This week, Republican U.S. Senate candidate-turned CD-4 primary contender Ken Buck released his "plan" for what to do about health care once the historic calamity and grave injustice that is Obamacare (hopefully we hammed that up sufficiently) is repealed. Buck's three-page plan, with large pictures on two pages, doesn't reveal much in the way of a functional replacement for the Affordable Care Act's reforms. In fact, under the section titled "Deregulating the Insurance Market," Buck says one of the biggest changes Obamacare brought to the health insurance system isn't needed at all:
Allowing insurance to be purchased across state lines will increase competition and lower costs. But doing so requires the federal government to repeal coverage mandates that require most plans to offer the same services. Also, repealing the “guaranteed issue” mandate in Obamacare, which forces insurers to provide insurance to anyone regardless of their risk level, would lower premium costs. [Pols emphasis]
This is the nice way of saying exactly what now-U.S. Senate candidate Cory Gardner bluntly concurs with in the video above: coverage of pre-existing conditions should not be part of health care reform. As a substitute, Buck calls for expansion of state high-risk pools, and suggests individuals buy insurance against "health status changes." High-risk pools are not new, but persistent issues with very high costs and waiting periods make them an unpopular last resort–a problem that needed to be solved by reforming the system.
Polling consistently shows that the ACA's guaranteed issue mandate is one of the most popular, and also least publicly understood, parts of the new law. This despite the same polling consistently showing public discontent with "Obamacare" as a whole:
[R]oughly four in ten adults overall, and about half of the uninsured, are not aware that the law provides financial help to low- and moderate-income Americans to help them purchase coverage, gives states the options of expanding their Medicaid programs, and prohibits insurance companies from denying coverage based on pre-existing conditions.

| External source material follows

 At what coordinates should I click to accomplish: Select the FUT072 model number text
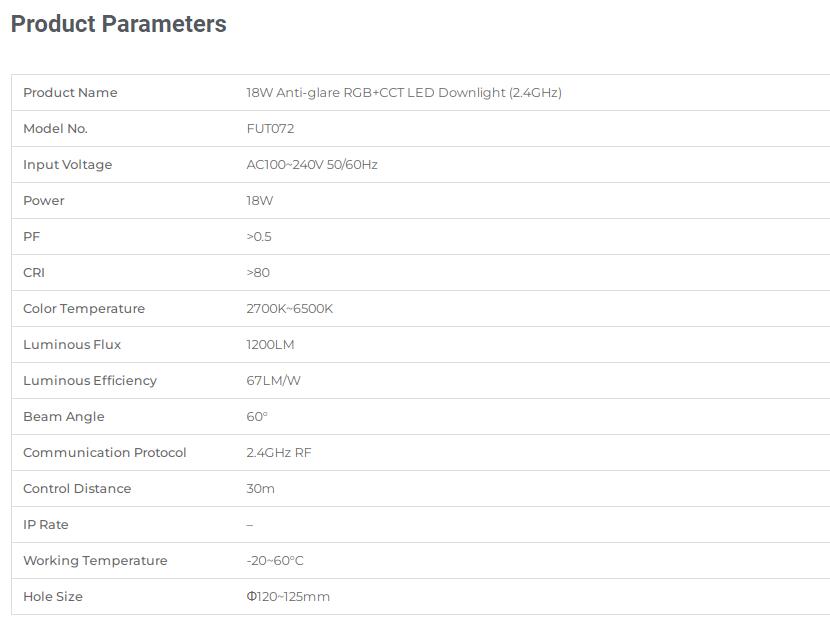point(270,129)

Bottom line: flatly rejecting one of Obamacare's most popular provisions won't hurt Buck in his CD-4 primary, which is all about who can out-conservative the pack in front of an unquestioning and deeply radicalized rural Republican base. But with the playing field over the ACA shifting back toward Democrats as a belated, longsuffering, but increasingly undeniable success story begins to emerge, we believe that this blunt rejection of such a basic and popular tenet of reform could seriously harm Cory Gardner–especially if his campaign continues making Obamacare his central campaign issue.
In Gardner's statewide race, that answer just won't be enough.